Long-Term Care Survey Alert

SURVEY MANAGEMENT:

Be Prepared To Cut Off F Tags For Past Or Continuing Noncompliance

These strategies can head off a major survey and fiscal headache.

If surveyors don't believe you've corrected an old problem, you could get hit with a citation for continuing noncompliance where the civil monetary penalties add up--and fast.

Attorney Joseph Bianculli recently heard of one case where surveyors initially told a facility that they planned to cite a medication error as past noncompliance. "The survey office than changed that to continuing noncompliance through the survey--$176,000 worth," says Bianculli, whose law office is based in Arlington, VA.

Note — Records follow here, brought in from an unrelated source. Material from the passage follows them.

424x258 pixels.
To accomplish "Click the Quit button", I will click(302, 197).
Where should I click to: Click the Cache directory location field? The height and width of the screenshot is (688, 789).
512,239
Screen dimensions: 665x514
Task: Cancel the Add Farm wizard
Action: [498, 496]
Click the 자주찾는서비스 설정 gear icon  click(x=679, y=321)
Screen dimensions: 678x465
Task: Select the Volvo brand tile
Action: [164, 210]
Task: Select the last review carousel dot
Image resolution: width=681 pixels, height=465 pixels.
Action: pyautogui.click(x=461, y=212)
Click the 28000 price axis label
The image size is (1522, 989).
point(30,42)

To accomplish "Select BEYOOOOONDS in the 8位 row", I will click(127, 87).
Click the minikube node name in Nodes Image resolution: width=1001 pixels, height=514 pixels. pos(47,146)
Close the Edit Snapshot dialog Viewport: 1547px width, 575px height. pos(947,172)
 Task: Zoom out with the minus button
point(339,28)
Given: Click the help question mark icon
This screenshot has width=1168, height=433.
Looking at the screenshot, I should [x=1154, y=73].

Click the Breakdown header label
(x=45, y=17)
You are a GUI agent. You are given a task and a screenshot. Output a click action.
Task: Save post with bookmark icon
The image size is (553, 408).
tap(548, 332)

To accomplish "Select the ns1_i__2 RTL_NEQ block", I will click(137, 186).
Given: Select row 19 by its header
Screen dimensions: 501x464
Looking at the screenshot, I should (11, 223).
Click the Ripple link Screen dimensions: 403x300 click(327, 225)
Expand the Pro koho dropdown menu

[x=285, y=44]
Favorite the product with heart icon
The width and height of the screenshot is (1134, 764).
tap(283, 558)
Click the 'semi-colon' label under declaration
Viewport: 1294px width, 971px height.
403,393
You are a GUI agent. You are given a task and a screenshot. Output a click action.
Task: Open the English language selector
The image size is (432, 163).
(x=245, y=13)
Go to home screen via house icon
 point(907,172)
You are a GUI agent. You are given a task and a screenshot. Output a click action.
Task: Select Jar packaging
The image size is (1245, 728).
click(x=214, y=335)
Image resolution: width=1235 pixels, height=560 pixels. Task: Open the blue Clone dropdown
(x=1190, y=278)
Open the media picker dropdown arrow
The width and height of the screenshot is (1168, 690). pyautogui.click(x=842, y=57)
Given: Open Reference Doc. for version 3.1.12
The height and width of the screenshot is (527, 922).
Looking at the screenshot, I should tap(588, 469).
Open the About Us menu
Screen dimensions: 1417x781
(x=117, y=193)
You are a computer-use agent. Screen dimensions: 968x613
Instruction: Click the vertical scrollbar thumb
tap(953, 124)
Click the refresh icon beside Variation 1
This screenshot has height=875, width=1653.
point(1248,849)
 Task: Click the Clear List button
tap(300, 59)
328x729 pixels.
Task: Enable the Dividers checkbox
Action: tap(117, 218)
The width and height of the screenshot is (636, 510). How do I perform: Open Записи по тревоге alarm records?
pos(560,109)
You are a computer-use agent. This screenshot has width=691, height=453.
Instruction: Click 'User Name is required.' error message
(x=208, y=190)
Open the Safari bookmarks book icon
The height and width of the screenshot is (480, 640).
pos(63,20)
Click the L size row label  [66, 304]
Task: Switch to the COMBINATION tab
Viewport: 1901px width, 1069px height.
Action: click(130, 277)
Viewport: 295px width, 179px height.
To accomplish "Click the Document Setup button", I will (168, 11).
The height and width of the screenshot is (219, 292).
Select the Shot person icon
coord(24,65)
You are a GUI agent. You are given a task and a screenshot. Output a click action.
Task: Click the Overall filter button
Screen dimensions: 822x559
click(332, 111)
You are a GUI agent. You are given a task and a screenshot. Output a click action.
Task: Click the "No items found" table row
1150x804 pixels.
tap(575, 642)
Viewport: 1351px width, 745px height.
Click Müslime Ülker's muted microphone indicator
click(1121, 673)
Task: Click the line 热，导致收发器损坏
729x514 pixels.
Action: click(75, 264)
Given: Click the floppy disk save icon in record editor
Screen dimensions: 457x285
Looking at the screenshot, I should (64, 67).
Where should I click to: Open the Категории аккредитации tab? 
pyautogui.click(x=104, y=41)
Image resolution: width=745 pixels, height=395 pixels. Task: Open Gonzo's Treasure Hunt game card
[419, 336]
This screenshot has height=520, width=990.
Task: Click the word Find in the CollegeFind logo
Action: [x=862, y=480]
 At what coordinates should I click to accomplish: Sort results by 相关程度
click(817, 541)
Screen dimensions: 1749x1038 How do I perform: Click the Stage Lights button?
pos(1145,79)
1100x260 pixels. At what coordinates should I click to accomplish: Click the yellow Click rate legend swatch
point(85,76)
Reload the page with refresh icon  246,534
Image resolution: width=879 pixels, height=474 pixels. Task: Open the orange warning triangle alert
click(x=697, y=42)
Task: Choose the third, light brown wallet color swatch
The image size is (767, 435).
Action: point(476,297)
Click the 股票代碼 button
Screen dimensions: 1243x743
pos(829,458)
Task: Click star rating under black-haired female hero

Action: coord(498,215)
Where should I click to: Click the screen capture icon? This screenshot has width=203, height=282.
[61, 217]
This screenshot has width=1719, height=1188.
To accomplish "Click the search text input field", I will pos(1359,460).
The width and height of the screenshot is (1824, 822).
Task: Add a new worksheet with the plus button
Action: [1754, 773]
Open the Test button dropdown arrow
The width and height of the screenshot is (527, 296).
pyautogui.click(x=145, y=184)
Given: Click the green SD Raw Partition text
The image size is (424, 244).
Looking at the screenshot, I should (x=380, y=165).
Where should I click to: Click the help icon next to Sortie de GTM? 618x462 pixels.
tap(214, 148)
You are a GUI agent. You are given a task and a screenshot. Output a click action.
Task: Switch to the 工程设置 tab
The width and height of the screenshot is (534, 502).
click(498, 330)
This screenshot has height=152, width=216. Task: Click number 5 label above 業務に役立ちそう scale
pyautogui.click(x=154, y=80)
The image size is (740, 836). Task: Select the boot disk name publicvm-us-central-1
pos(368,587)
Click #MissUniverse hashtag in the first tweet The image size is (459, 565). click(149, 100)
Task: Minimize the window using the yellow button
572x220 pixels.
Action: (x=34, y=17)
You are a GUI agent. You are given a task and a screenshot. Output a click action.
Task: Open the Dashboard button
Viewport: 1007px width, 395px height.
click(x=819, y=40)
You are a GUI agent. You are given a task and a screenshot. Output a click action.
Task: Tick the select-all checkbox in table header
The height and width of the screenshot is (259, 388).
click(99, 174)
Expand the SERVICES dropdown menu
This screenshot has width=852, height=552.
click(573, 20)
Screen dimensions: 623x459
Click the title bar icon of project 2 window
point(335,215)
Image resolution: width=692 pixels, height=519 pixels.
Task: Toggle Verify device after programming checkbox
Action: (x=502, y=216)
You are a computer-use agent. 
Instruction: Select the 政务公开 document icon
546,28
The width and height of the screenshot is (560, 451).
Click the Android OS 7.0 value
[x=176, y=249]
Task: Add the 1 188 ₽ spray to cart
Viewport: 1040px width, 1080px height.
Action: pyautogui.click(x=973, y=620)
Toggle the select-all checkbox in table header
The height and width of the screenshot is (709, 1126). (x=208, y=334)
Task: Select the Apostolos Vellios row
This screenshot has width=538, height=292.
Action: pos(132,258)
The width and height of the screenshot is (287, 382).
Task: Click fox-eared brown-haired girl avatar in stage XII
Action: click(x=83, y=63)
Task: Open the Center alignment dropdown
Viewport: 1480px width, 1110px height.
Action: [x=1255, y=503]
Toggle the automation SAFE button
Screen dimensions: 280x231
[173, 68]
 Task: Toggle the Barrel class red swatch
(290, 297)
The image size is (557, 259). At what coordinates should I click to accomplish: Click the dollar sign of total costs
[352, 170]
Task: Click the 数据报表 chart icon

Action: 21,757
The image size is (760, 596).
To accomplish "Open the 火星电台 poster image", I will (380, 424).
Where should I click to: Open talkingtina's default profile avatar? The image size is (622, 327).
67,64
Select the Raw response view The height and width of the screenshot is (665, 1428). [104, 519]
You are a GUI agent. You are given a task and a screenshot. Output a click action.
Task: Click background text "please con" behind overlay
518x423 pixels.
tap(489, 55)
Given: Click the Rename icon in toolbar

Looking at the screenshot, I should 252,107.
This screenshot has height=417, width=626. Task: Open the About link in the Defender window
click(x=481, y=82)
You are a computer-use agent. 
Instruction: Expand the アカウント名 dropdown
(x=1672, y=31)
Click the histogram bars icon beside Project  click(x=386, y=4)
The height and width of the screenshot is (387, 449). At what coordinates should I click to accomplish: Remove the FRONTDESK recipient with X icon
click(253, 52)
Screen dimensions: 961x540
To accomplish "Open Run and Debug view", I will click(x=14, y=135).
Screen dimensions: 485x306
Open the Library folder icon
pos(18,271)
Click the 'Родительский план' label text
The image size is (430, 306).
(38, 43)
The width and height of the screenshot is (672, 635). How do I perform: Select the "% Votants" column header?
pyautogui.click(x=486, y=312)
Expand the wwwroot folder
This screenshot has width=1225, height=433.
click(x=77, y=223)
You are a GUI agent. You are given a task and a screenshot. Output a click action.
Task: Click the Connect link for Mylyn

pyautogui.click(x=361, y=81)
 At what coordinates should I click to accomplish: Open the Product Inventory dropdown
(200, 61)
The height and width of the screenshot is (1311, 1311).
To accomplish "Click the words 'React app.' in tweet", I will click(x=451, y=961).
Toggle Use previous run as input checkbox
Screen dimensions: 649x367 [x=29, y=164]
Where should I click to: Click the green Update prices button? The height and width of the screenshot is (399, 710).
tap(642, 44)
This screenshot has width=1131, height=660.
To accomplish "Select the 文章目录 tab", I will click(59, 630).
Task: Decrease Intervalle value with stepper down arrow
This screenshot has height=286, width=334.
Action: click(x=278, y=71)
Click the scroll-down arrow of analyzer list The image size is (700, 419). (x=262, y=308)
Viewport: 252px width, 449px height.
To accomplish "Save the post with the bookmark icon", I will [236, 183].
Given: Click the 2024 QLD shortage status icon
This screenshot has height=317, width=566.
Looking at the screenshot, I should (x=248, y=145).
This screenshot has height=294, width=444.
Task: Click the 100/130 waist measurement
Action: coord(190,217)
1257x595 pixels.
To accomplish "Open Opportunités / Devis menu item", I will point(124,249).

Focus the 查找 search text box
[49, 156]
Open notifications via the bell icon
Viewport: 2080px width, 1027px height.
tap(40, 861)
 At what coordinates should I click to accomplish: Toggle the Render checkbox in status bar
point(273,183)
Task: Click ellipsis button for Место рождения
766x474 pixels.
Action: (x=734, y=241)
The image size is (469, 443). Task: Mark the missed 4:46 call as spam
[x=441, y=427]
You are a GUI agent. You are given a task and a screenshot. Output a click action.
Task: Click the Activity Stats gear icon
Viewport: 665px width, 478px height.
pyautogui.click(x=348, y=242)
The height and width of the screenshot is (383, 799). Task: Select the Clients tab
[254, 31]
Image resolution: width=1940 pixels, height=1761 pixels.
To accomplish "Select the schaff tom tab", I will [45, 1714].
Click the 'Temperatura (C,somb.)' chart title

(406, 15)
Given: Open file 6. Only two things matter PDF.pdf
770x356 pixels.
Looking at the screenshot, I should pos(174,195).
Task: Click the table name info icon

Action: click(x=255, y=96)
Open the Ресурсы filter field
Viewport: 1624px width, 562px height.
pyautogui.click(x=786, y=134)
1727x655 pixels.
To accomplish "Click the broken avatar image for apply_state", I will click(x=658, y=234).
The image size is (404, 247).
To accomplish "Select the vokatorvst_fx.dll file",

Your best defense: Know the rules for managing and heading off past noncompliance citations. For one, surveyors will now be handing out the actual F tags for health deficiencies--or K-tags for life safety code violations--rather than the generic F698 for past noncompliance. That's according to a recent survey and certification memo (S&C-06-01) from the Centers for Medicare & Medicaid Services to state survey agencies.

"CMS' clarification in the survey and certification memo makes sense in terms of identifying the category of deficiency--which F698 didn't--for the facility's internal quality assurance purposes," comments John Lessner, an attorney with Ober/ Kaler in Baltimore.

Surveyors can cite past noncompliance when these three conditions exist, according to the memo:

1. The facility was out of compliance with regulatory requirements at the time a situation occurred (such as a medication error or fall);

2. The noncompliance occurred after the exit date of the last standard recertification survey and before the survey (standard, complaint, or revisit) currently being conducted; and

3. "Sufficient evidence" exists that the facility corrected the noncompliance and is in "substantial compliance at the time of the current survey for the specific regulatory requirement(s) as referenced by the specific F-tag or K-tag," according to the memo.

Argue Against Continuing Noncompliance

A typical scenario involving past noncompliance would be a citation for a single incident, such as a medication error that the facility addressed with inservice education and retesting nursing staff, as an example, says Bianculli. In such a situation, surveyors might decide to levy a per instance civil monetary penalty.

Be prepared to make your case: If surveyors say they are going to write you up for ongoing noncompliance--and you corrected the problem--be prepared to make your case before the deficiency ends up on the CMS 2567.

"Nursing facilities have an opportunity to sit down at the exit conference to explain their position," says attorney Michael Cook in Washington, DC. "That's the first line of defense to either show you weren't out of compliance in the past or you didn't have ongoing noncompliance," he says.

Even after the exit conference, you will likely be allowed to provide additional information to the state survey team or regional office, depending on who did the survey, Cook adds. If that doesn't work and the facility gets cited, you can go to informal dispute resolution.

What if you get blindsided by surveyors finding what they  believe to be an incident of past noncompliance, such as a resident telling them about a fall that he hadn't previously reported? "Do your fact gathering before you state your position" to the surveyors, Cook urges. "Talk to the QA team and people involved in the incident to see what happened."

Ramp Up Your QA Process

"The memo and the possibility that a survey team could cite ongoing noncompliance ... underscores the importance of a vigorous QA program," says Lessner. "Surveyors often identify past noncompliance on a complaint survey," he notes. "And the incidents/outcomes that trigger complaints are usually falls and other accidents, elopements, pressure ulcers and medication errors," Lessner adds.

Smart move: Facilities should have a good protocol for doing incident reports as a way to track adverse events and gather pertinent facts about what occurred, says Lessner. "But take the incident reports to the next level, which is to do root-cause analysis and make changes if needed," he urges. And then monitor the issue. "All of that should be done through the quality assurance committee," says Lessner.

Remember: Surveyors aren't supposed to play "gotcha" by reviewing your QA proceedings.

Surveyors can't require you to turn over the records of the QA committee except to be able to show the committee met, says Cook. To play it safe, facilities can maintain two sets of QA records ...quot; a copy of the meeting minutes and a record of when the committee met and who attended, etc., advises Cook. Then the facility can show surveyors the latter without airing their QA-related dirty laundry.